Is it possible to find out which of the three flags solves the instability issue? For example, does adding "--useSpinWait" without the other two give stable result?
@nvpohanh only --useCudaGraph can get better results. As with the other issues I mentioned earlier, how do I solve this problem under Runtime.
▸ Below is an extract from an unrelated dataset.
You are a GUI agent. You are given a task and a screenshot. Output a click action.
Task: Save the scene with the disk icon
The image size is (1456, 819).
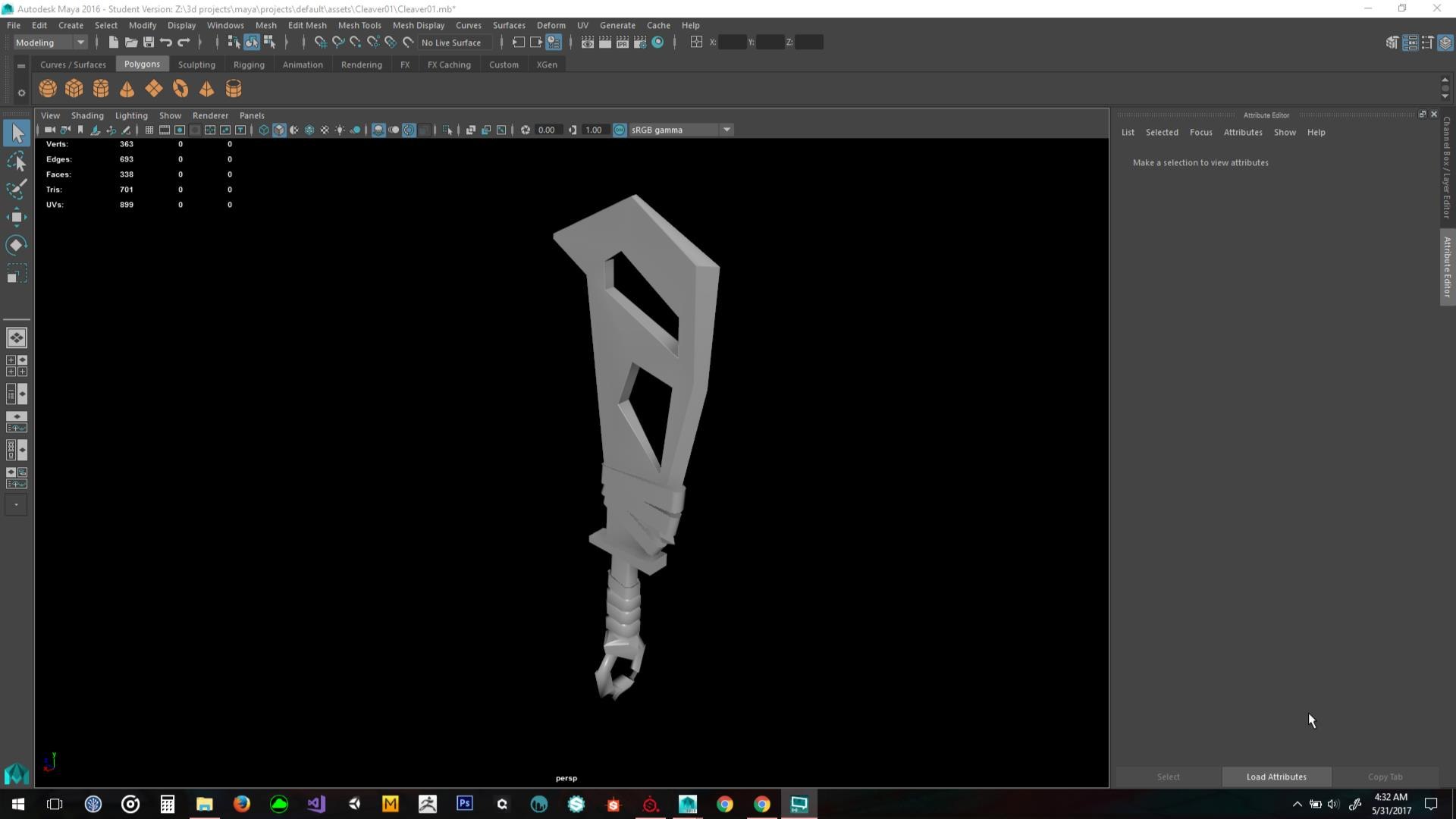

I see. Could you add a dummy enqueueV2() call before capturing the graph? Also, the graph capturing only needs to be done once at the start of the application. Then, you only need to call cudaGraphLaunch(instance, m_stream); and cudaStreamSynchronize(m_stream); for actual inference.
cudaGraph_t graph;
cudaGraphExec_t instance;
m_context->enqueueV2(m_buffers->getDeviceBindings().data(), m_stream, nullptr); // a dummy run before capturing
cudaStreamBeginCapture(m_stream, cudaStreamCaptureModeGlobal);
m_context->enqueueV2(m_buffers->getDeviceBindings().data(), m_stream, nullptr);
cudaStreamEndCapture(m_stream, &graph);
cudaGraphInstantiate(&instance, graph, NULL, NULL, 0);
cudaGraphLaunch(instance, m_stream);
cudaStreamSynchronize(m_stream);
@nvpohanh under 473.47, the inference time is double. under 511.65, inference times still fluctuate wildly.
@nvpohanh If there are any new developments or conclusions, please synchronize them. Thanks.
I have the same problem. When the driver is 511.79, the trt inference time fluctuates too much, when i reduce driver version to 472.12, the inference time is stable. Is there a conclusion now?